The Place Beyond the Pines
Film Title: the place beyond the pines
Director: Derek Cianfrance
Starring: Ryan Gosling, Eva Mendes, Bradley Cooper, Rose Byrne, Ray Liotta, Dean DeHaan
Running Time: 140 min
Let’s just get this out of the way so you can all carry on with the rest of your lives: if it’s a spiritual sequel to Drive you’re after, you’re going to have to wait for Nicolas Winding Refn’s tremendous-looking Thai western Only God Forgives .
Don’t be fooled by the instantly iconic spectacle of peroxide Ryan Gosling on a motorbike: the second collaboration between the actor and director Derek Cianfrance is no angsty actioner but a triptych and a relay. Gosling’s lost boy carny exits after the first chapter, leaving Bradley Cooper’s cop to hold the fort. Brighter, younger things Emory Cohen and Dane DeHaan, in turn, supersede Cooper as the film’s central focus.

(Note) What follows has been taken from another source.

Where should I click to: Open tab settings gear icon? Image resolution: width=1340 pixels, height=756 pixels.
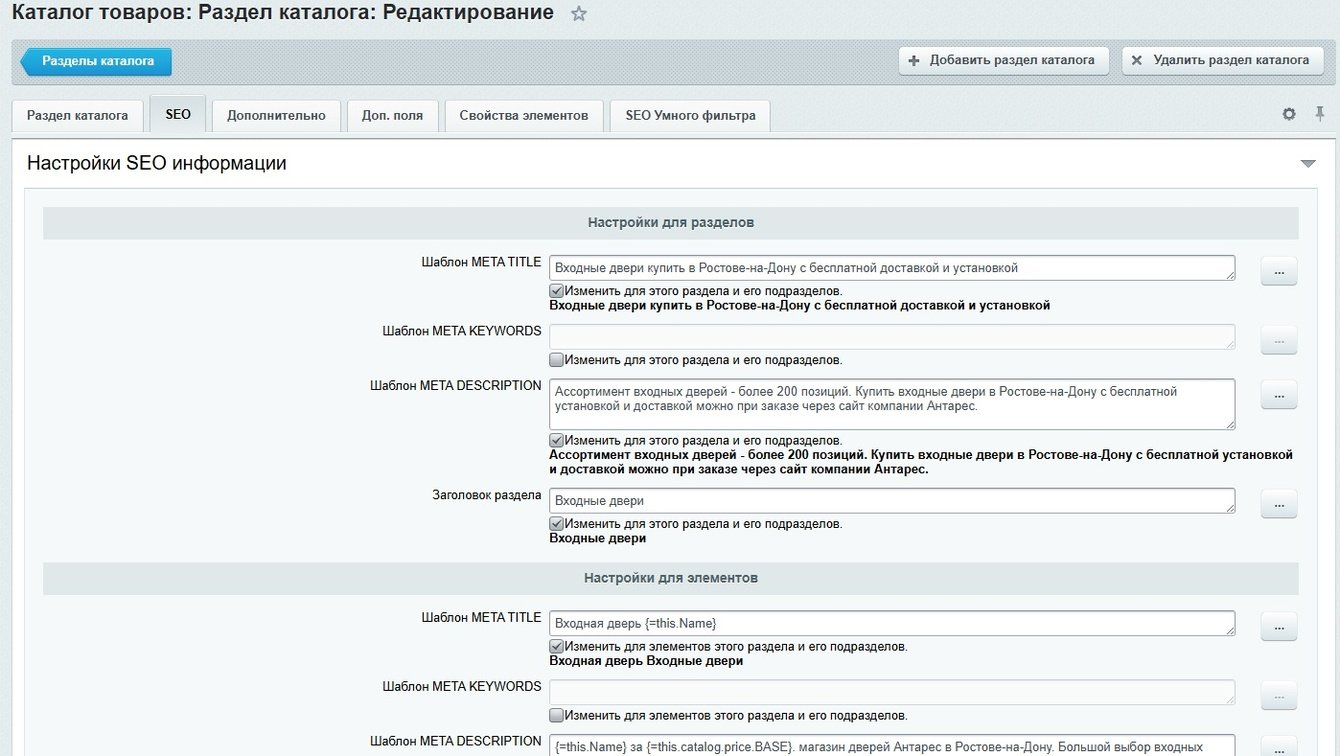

Cianfrance demonstrated a knack for time-lapsed character studies with his widely celebrated sophomore picture, Blue Valentine . The Place Beyond the Pines attempts something similar on a grander, intergenerational scale. Genre shifts come thick and fast: it’s a romance between Gosling and Eva Mendes; it’s a corrupt cop procedural starring Ray Liotta; it’s Kids Gone Wild with Cohen and DeHaan.
The director’s expanding canvas dilutes the immense emotional investment demanded by Blue Valentine . This film’s homeopathic vengeance cycle doesn’t quite wash: our time with each of the main players doesn’t allow for closeness; the lack of focus makes for longueurs.
Still, Mike Patton’s tremendous score adds considerable drama and the signifiers are lovely. If cinema hadn’t been invented just over a century ago, would Ryan Gosling and Eva Mendes even exist? What would Bradley Cooper do with him- self? Young DeHaan, the charismatic star of last year’s Chronicle , has a compelling enough screen presence to match his older colleagues.
This is not a biker flick: it’s a handsome displaced western. Cianfrance and cinematographer Sean Bobbitt ( Hunger ) transform contemporary Schenectady, New York into a frontier territory characterised by thick virgin forests and forlorn outposts. The film’s twinned fathers – the “nogoodnik” attentive dad, the privileged neglectful one – play a Liberty Valance riff around larger issues pertaining to masculinity, America and economics.
It’s clever, and it sounds ungrateful to complain that The Place Beyond the Pines (Mohawk translation: Schenectady) is ambitious to a fault. But Cianfrance is capable of shapelier cinema than this rough- hewn curiosity.